Conditions could include depression, anxiety, psychosis, obsessive-compulsive disorder and post-traumatic stress disorder. Other long COVID symptoms can include fatigue, trouble sleeping and cognitive impairment, according to the advisory from the Substance Abuse and Mental Health Services Administration — a branch of the U.S. Department of Health and Human Services.
It can be challenging to determine whether mental health illness is the result of long COVID or other factors. Whatever the reason, however, “treating symptoms is vital to recovery,” the advisory said.
“This long COVID epidemic is not over. We’re absolutely in the midst of it,” said Dr. Will Pittman, associate director of the UCLA Health Long COVID Program. “Psychiatric symptoms are some of the most common symptoms that we see in long COVID.”

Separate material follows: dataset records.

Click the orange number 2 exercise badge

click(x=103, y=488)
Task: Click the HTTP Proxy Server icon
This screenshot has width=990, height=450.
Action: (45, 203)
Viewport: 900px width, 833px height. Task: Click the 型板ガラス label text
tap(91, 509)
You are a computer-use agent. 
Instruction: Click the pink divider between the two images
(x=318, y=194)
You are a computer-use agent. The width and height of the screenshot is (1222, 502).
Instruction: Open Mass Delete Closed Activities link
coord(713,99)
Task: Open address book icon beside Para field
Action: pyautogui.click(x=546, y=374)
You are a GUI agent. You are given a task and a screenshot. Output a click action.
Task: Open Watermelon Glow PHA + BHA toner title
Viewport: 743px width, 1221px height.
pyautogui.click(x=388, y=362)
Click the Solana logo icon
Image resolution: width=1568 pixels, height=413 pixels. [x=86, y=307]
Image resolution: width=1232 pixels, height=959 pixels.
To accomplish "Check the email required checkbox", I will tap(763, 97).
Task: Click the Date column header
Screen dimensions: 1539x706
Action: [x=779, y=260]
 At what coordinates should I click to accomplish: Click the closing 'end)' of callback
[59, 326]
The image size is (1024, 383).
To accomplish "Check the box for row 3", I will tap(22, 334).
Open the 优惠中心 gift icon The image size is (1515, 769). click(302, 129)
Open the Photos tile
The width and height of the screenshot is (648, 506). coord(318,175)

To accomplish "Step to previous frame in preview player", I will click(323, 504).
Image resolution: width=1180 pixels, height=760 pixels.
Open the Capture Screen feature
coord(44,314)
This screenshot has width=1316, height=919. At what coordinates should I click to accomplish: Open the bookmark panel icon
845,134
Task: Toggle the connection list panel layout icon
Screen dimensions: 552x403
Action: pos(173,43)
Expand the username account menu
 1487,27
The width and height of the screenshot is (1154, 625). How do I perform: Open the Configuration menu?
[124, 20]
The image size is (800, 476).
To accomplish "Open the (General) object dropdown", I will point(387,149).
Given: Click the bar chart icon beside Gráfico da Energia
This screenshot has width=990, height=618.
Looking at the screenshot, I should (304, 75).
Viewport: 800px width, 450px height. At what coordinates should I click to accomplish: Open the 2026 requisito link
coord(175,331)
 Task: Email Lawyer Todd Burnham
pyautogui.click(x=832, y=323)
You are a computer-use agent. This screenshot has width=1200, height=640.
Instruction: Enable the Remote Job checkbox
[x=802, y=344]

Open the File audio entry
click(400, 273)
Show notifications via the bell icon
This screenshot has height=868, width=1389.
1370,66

The advisory is partly an acknowledgment that many healthcare providers need more education on long COVID, which has been linked to numerous symptoms affecting virtually every part of the body. Even in the post-emergency phase of the pandemic, it can be hard for long-haul sufferers to get the care they need, experts say.
Although long COVID clinics do exist, their capacity is limited.
“We know that people living with long COVID need help today, and providers need help understanding what long COVID is and how to treat it,” Dr. Rachel Levine, assistant secretary for health for the U.S. Department of Health and Human Services, said in a statement.
Because long COVID can be debilitating, the advisory suggests healthcare providers approach patients as having undergone trauma. Suggested interventions include individual and group psychotherapy, peer support groups, physical therapy, neuro-rehabilitation, medication to treat anxiety and depression, speech therapy for people whose language skills were affected and treatment for people suffering from substance abuse.
The advisory also urged healthcare providers to listen, and not dismiss, their patient’s stories, manage symptoms while sharing the uncertainty of prognosis and “provide hope while helping set realistic recovery goals.” Anyone with worsening anxiety or depression, or has thoughts of self-harm, warrant immediate action and referral to a mental health specialist.
Pittman said he’s seen patients who have long COVID but feel as though their other doctors haven’t listened to them — “they don’t feel like they’ve been taken seriously.”
Other times, some primary care physicians are linking symptoms like anxiety or depression to a long COVID diagnosis but then referring the patient to a specialty clinic instead of treating those mental health challenges.
“Primary care really needs to take the reins of treating this. And they absolutely can, and I think they do have tools at their disposal to treat this and to make patients better,” Pittman said.
The advisory notes that healthcare providers who aren’t familiar with the wide range of long COVID symptoms may misdiagnose patients. This can be another barrier to care, as patients may feel ashamed or discouraged from seeking treatment if a healthcare provider suggests symptoms are exaggerated or simply “in their head.”